● ЗАДАНИЯ
- 1) До какой суммы, согласно фрагменту беседы о граффити, могут доходить штрафы для собственников дома, которые не очистили фасад?
- 2) Выпишите без изменений весь отрывок беседы о граффити: от слов «Второй тезис заключается» вплоть до слов «правило, молодой части.».

═══ ФРАГМЕНТ ТЕКСТА

Второй тезис заключается в том, что необходимо выделить в качестве эксперимент на первых порах несколько трансформаторных подстанций, которые не находятся на Невском проспекте, на центральных магистралях, где в целом можно было бы облегчить процедуру согласования – уведомления о размещении своих художеств. Более того, мы общались с самими художниками, которые сказали: да, сейчас мы творим вопреки, сейчас мы нарушаем закон сейчас мы заведомо идем на нарушения. Но мы хотим разместить, подарить городу наше творчество, потому что мы здесь выросли, мы здесь работаем и тоже имеем отношение к этому городу. И мы тоже представляем определенную часть интересов части жителей Петербурга. Как правило, молодой части.
Ю. Грымов:
- Денис, мы говорим про разрешение, про то, что нужно навести порядок и регламентировать все. А с другой стороны, то, что без разрешения разрисованы подъезды к Санкт-Петербургу, заброшенные стройки, или на частных домах рисуют художники без разрешения, вы тоже должны это регламентировать и наказывать за нарушения? Или вы только за разрешение?
Д. Четырбок:
- Это так и делается сейчас. Сейчас получается, что собственники многоквартирного дома, например, ТСЖ, на фасаде которого какие-то уличные художники разрисовали не пойми что, ввиду того, что отсутствует какое-то легальное место для нанесения уличной живописи, они от этого страдают. Потому что они вынуждены за свой счет оплачивать очистку фасадов. А если они этого не сделают, они обязаны платить достаточно серьезные штрафы, которые могут достигать до 300 тысяч рублей. Откуда эти деньги берутся? Эти деньги собираются с жильцов многоквартирного дома. Это дополнительная строчка расходов.
Ю. Грымов:
- Спасибо, что были с нами на связи. Мы говорили про граффити. В гостях у нас был председатель комитета по законодательству Законодательного собрания Санкт-Петербурга.
Тема горячая. Я считаю, что художникам, конечно, нужно давать место, где они могли бы выставляться. Но мне казалось, что для этого есть галереи. Но уличное искусство может быть и на улицах.

══════
═══ ИЗВЛЕЧЁННЫЕ ДАННЫЕ

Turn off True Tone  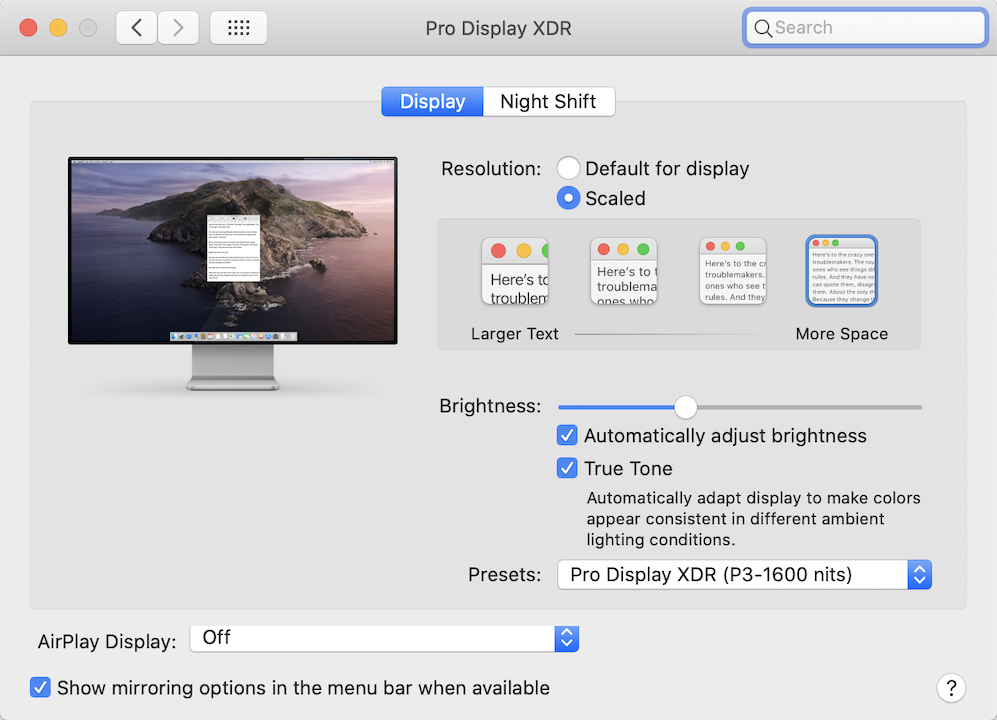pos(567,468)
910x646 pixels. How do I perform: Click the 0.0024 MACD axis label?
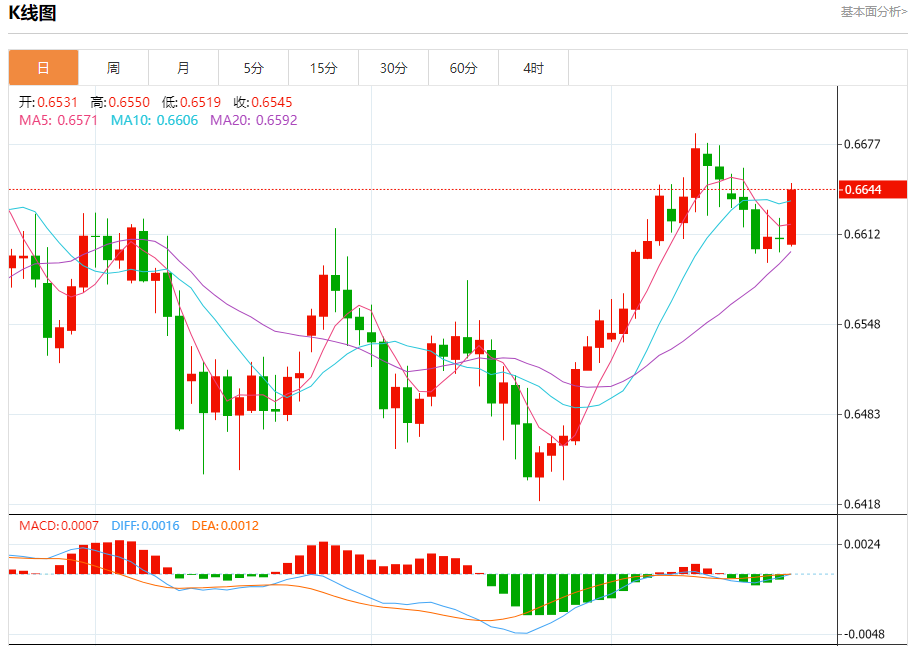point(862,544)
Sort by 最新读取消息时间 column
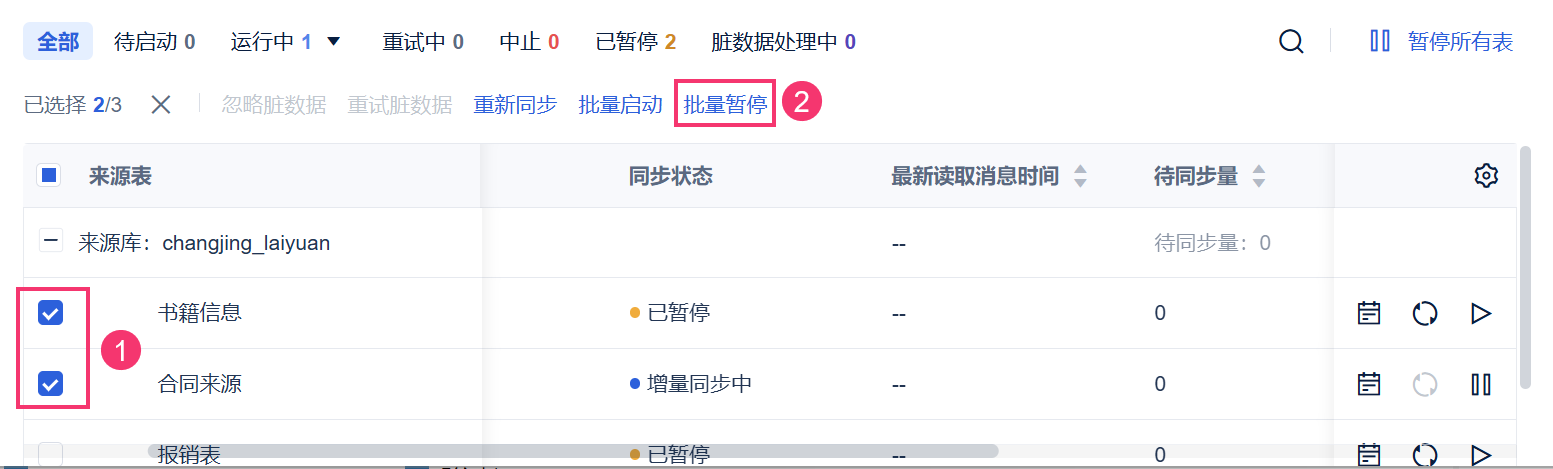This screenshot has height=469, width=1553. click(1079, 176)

══════

● ПОЛНЫЕ ОТВЕТЫ
- 1) До 300 тысяч рублей.

- 2)
Второй тезис заключается в том, что необходимо выделить в качестве эксперимент на первых порах несколько трансформаторных подстанций, которые не находятся на Невском проспекте, на центральных магистралях, где в целом можно было бы облегчить процедуру согласования – уведомления о размещении своих художеств. Более того, мы общались с самими художниками, которые сказали: да, сейчас мы творим вопреки, сейчас мы нарушаем закон сейчас мы заведомо идем на нарушения. Но мы хотим разместить, подарить городу наше творчество, потому что мы здесь выросли, мы здесь работаем и тоже имеем отношение к этому городу. И мы тоже представляем определенную часть интересов части жителей Петербурга. Как правило, молодой части.